As set forth above, according to the exemplary embodiments in the present disclosure, the manufacturing process may be simplified and the bottleneck phenomenon of the current may be prevented.
While exemplary embodiments have been shown and described above, it will be apparent to those skilled in the art that modifications and variations could be made without departing from the scope of the present invention, as defined by the appended claims.

Claims

What is claimed is:

1. A coil component comprising:

a body including a plurality of first and second coil patterns which are alternately disposed and insulating layers disposed therebetween,

wherein each of the first coil patterns is connected to an adjacent one of the second coil patterns with one via,

a plurality of coils including at least one each of the first and second coil patterns are formed, and

the plurality of coils are electrically connected in parallel to each other.
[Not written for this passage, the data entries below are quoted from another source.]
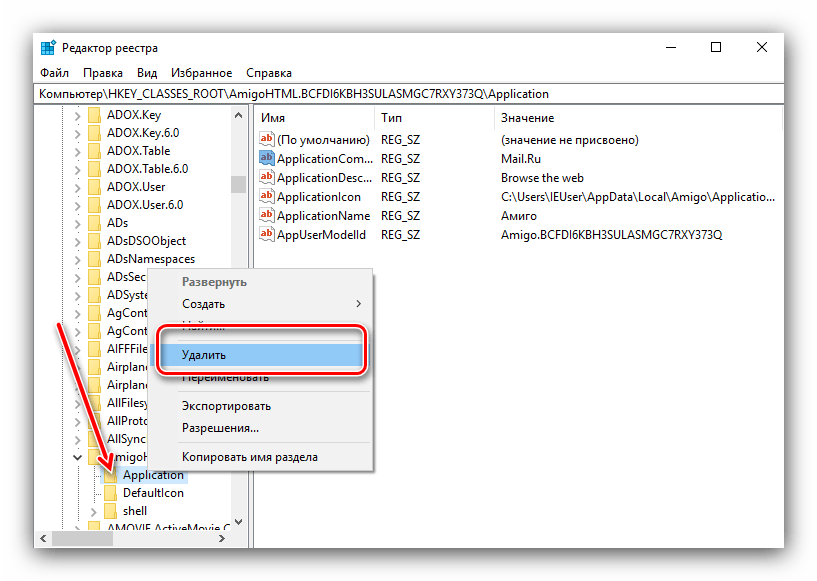This screenshot has height=581, width=817.
Task: Open the Избранное menu
Action: [x=201, y=73]
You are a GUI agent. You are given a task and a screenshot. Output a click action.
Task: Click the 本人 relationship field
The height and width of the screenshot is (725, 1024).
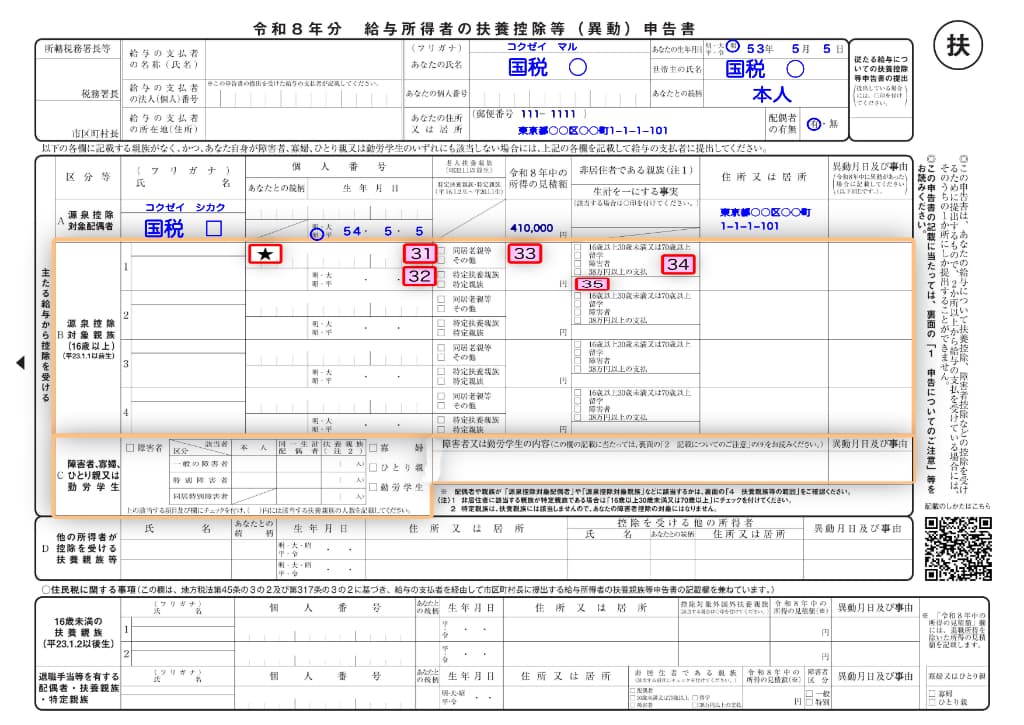tap(771, 95)
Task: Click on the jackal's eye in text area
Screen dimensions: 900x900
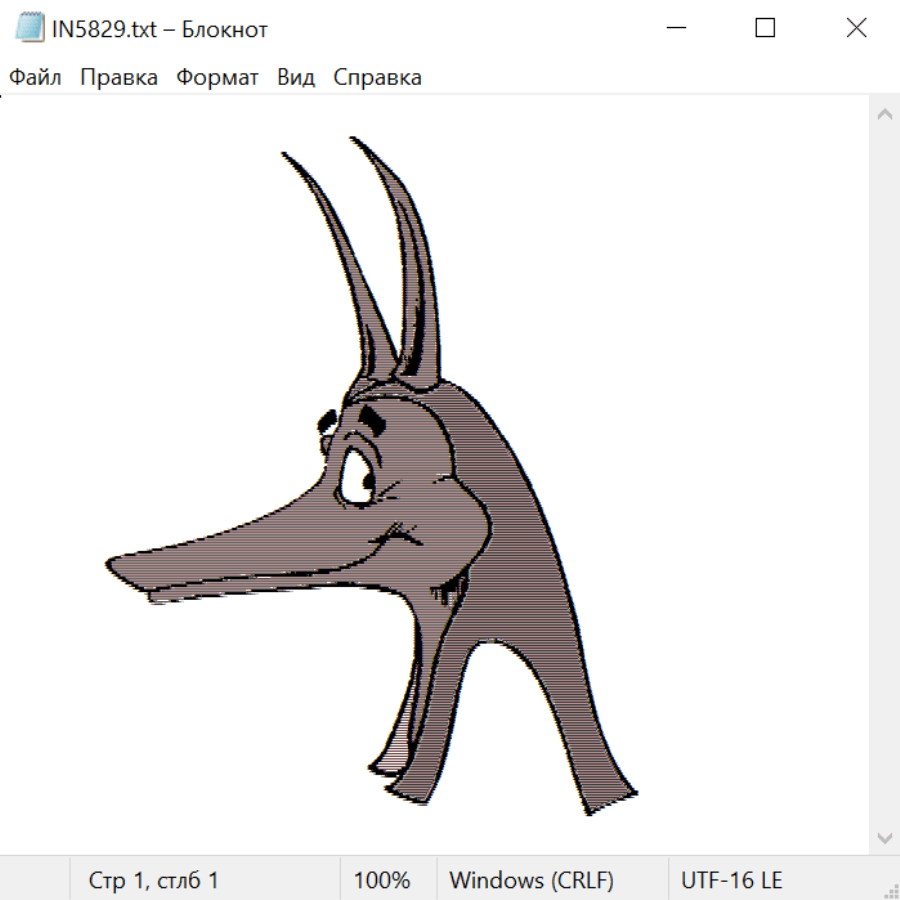Action: (x=354, y=478)
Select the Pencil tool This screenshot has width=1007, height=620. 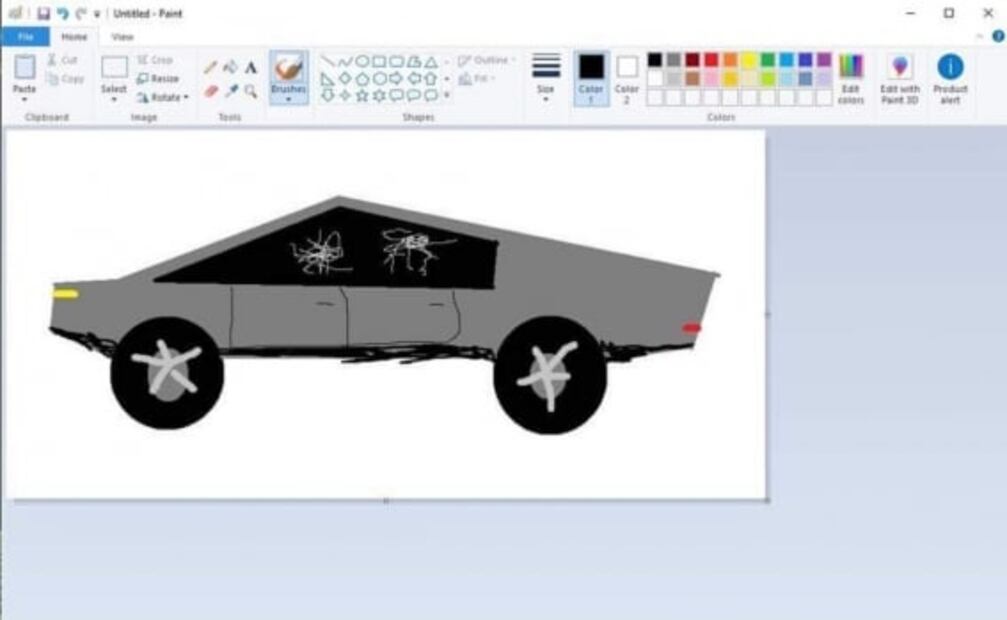(211, 67)
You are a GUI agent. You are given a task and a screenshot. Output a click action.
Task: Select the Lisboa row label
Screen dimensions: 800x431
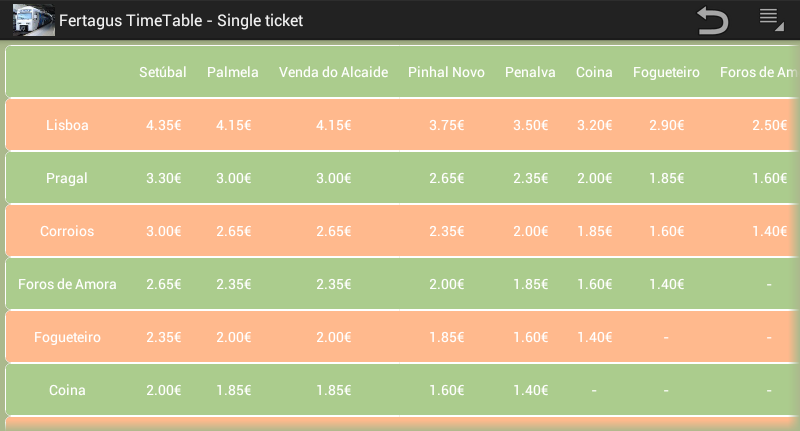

2. The coil component of claim 1, wherein the plurality of first coil patterns are electrically connected in parallel to each other.

3. The coil component of claim 1, wherein the plurality of second coil patterns are electrically connected in parallel to each other.

4. The coil component of claim 1, wherein one of the vias electrically connects one of the first coil patterns to one of the second coil patterns adjacent to the first coil pattern, and the first coil pattern is not electrically connected to the other of the second coil patterns adjacent to the first coil pattern by the vias.

5. The coil component of claim 1, wherein the plurality of first coil patterns are electrically connected in series with the second coil patterns.

6. The coil component of claim 1, wherein the plurality of first and second coil patterns have a polygonal shape, a circular shape, an oval shape, or a track shape.

7. The coil component of claim 1, wherein the plurality of first and second coil patterns have a round shape.

8. The coil component of claim 1, wherein the number of vias is smaller than a sum of the numbers of the first and second coil patterns.

9. The coil component of claim 1, wherein the number of vias is half the sum of the numbers of the first and second coil patterns.

10. The coil component of claim 1, wherein the body includes a via connection pattern disposed between the first coil patterns and the second coil patterns.

11. The coil component of claim 10, wherein the via connection pattern is connected to the first and second coil patterns by the vias.

12. A method for manufacturing a coil component, the method comprising:

preparing a plurality of first insulator sheets in which first coil patterns and one via are formed;

preparing a plurality of second insulator sheets in which second coil patterns are formed; and

forming a body including a plurality of coils by alternately and collectively stacking the first and second insulator sheets,

wherein the first coil patterns are connected to the second coil patterns adjacent to the first coil patterns by vias,

the plurality of coils are connected in parallel to each other.

13. The method of claim 12, wherein the plurality of first coil patterns are connected in parallel to each other.

14. The method of claim 12, wherein the plurality of second coil patterns are connected in parallel to each other.

15. The method of claim 12, wherein one of the vias electrically connects one of the first coil patterns to one of the second coil patterns adjacent to the first coil pattern, and the first coil pattern is not electrically connected to the other of the second coil patterns adjacent to the first coil pattern by the vias.

16. The method of claim 14, wherein the number of vias is smaller than a sum of the numbers of the first and second coil patterns.